Task to complete = Return, word for word, every line starting at the line with "Select the VESSEL" and ending at the final line of the entries; skip the pictures.

Recorded data =

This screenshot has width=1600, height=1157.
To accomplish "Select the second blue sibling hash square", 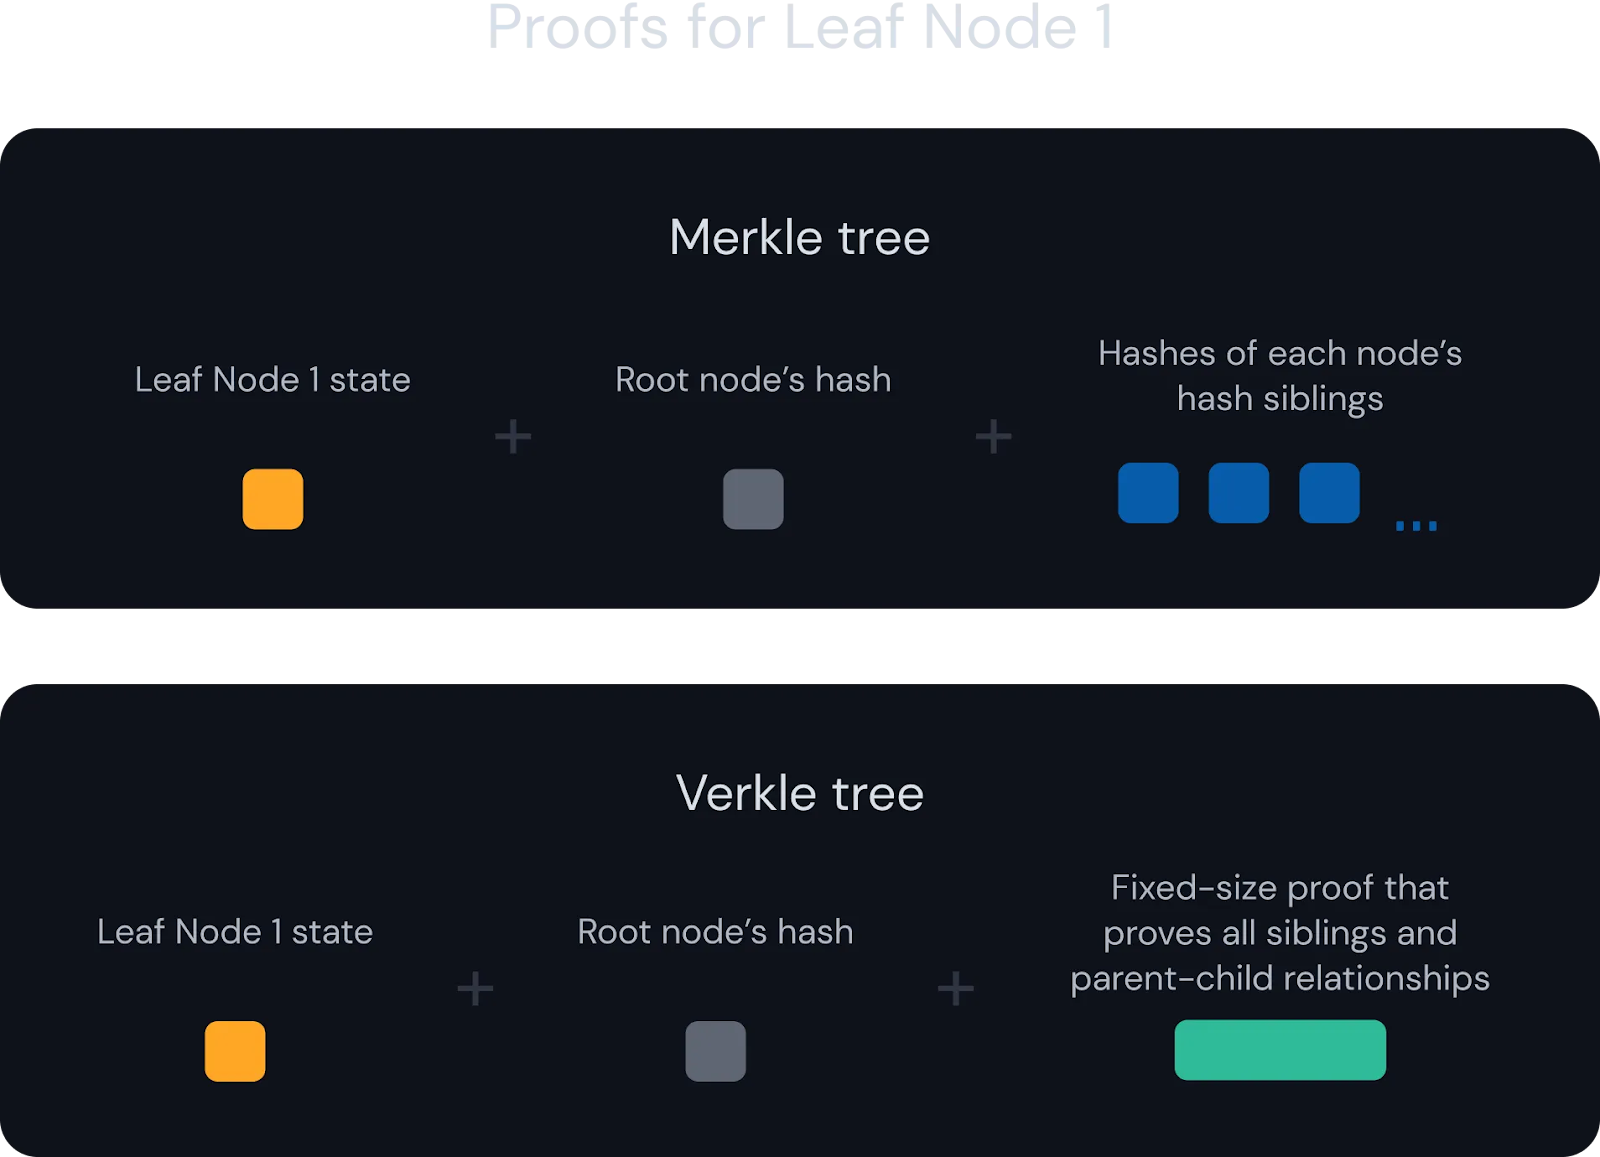I will 1239,493.
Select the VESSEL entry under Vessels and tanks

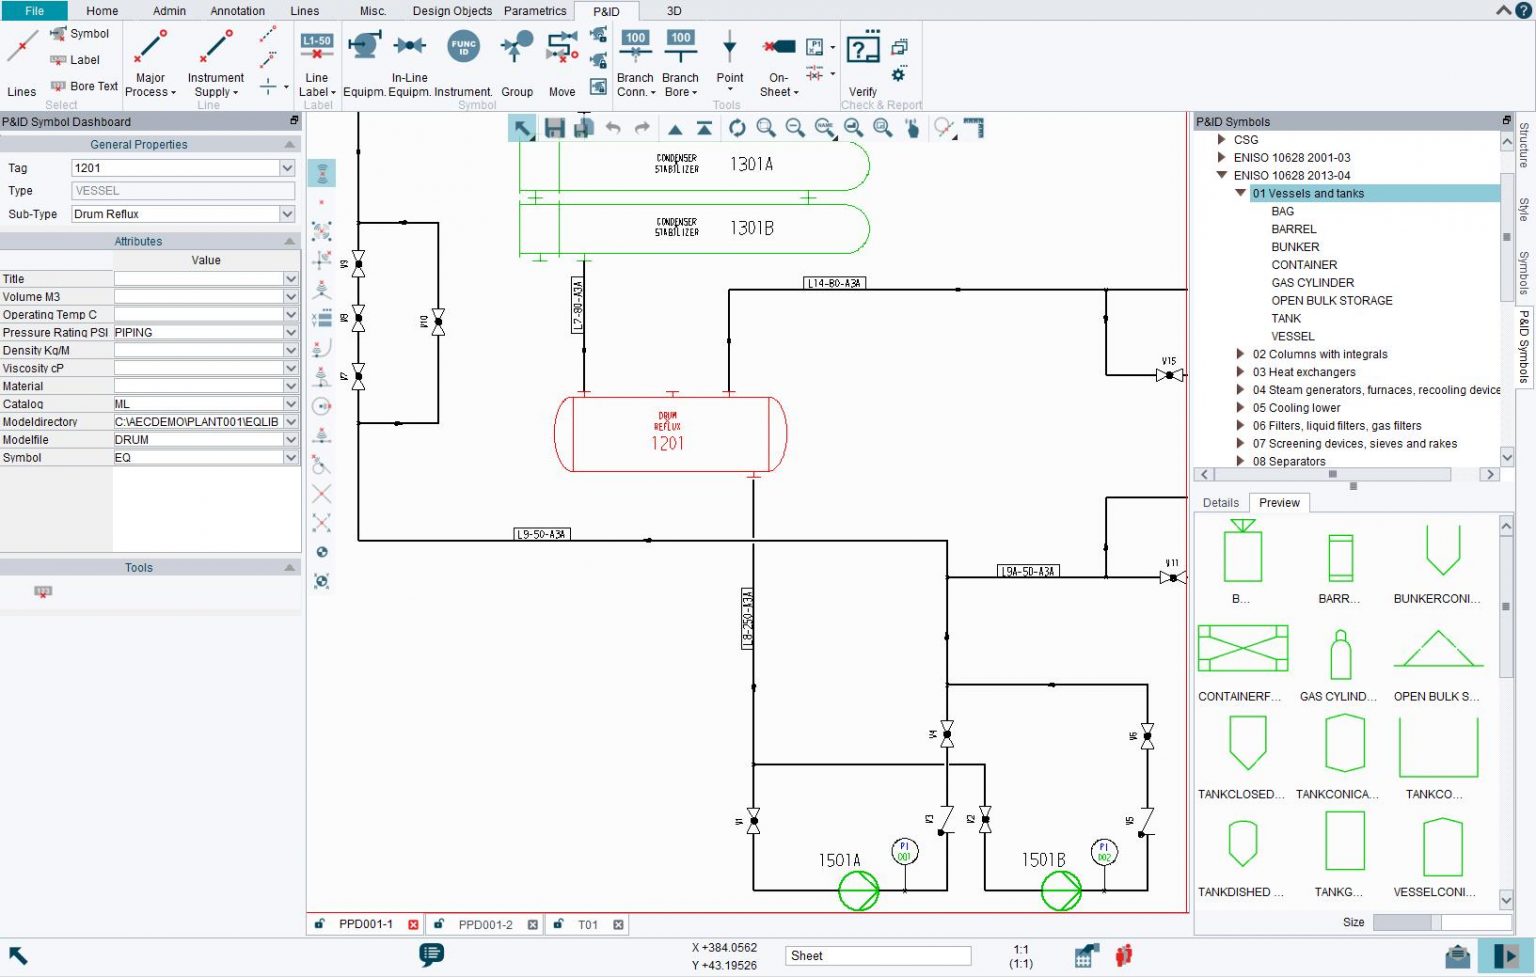coord(1293,336)
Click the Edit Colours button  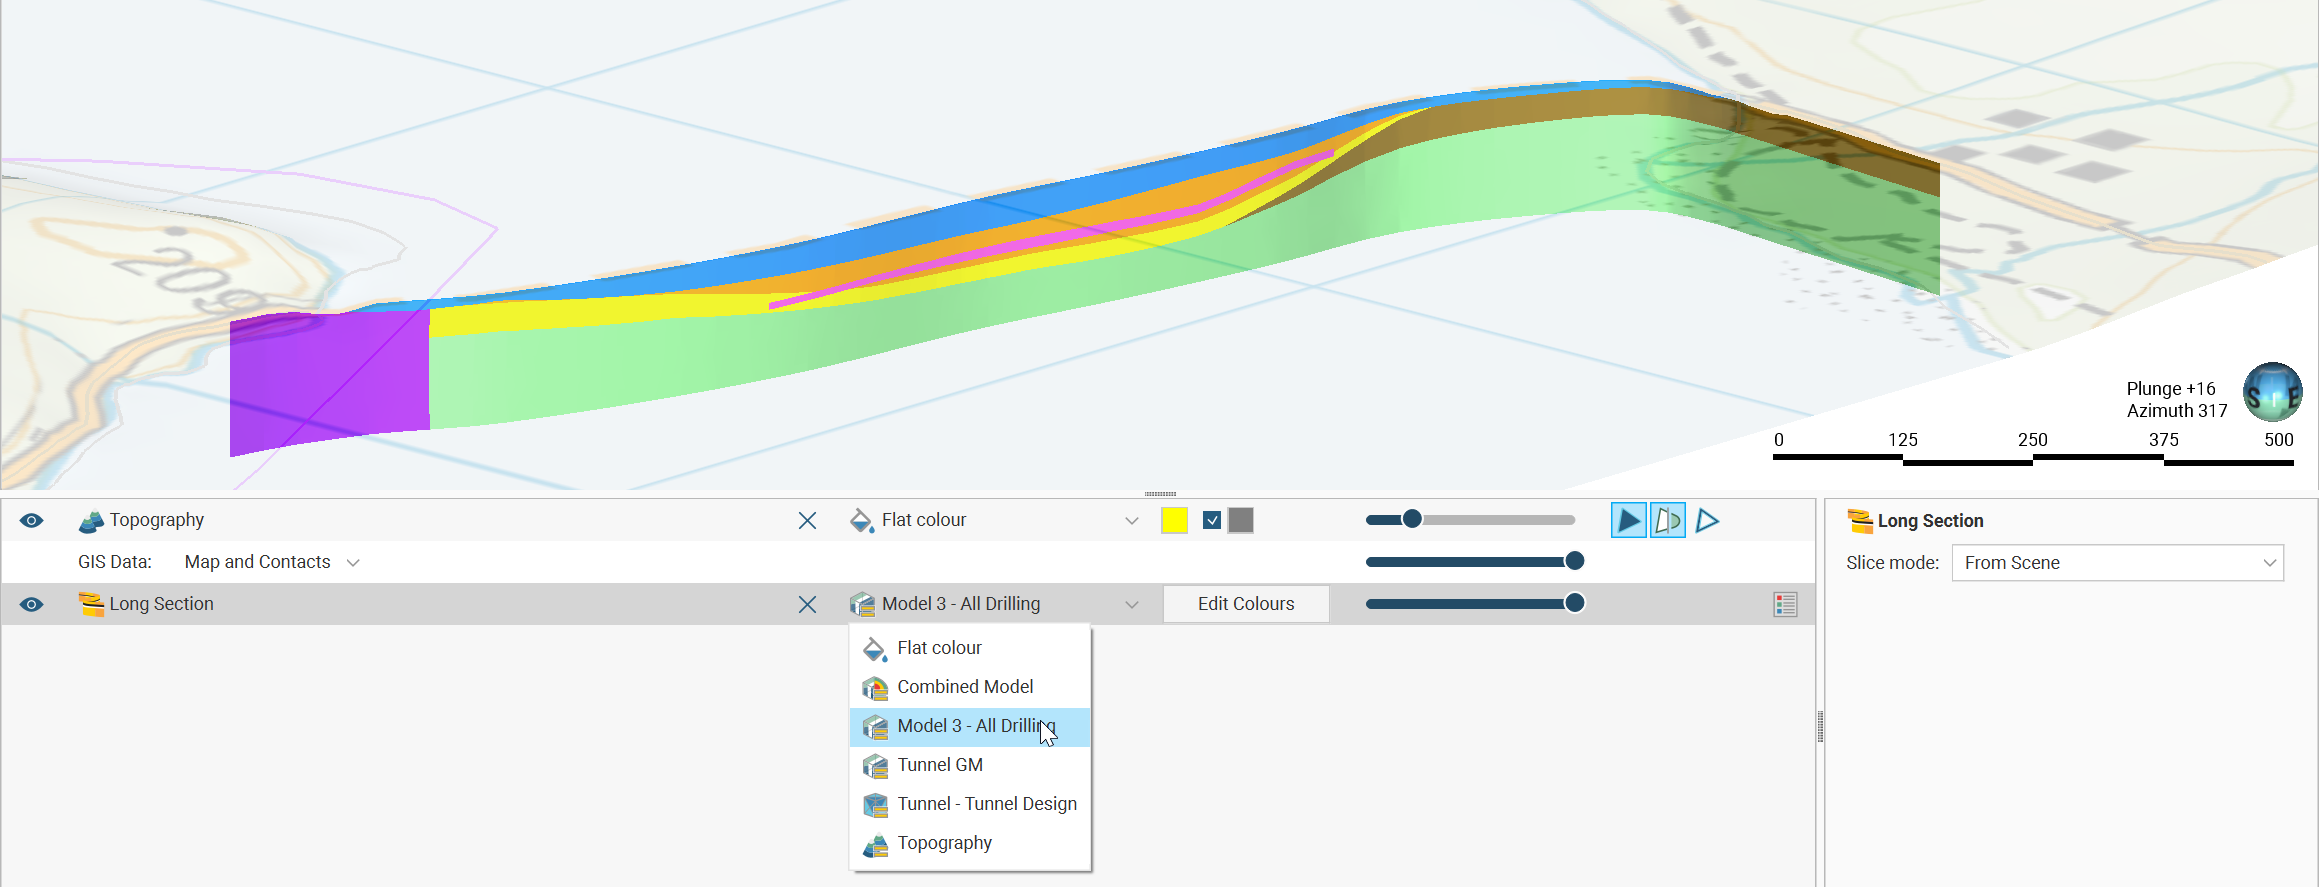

Reply to the task =
Select the VESSEL entry under Vessels and tanks

coord(1293,336)
Click the Edit Colours button  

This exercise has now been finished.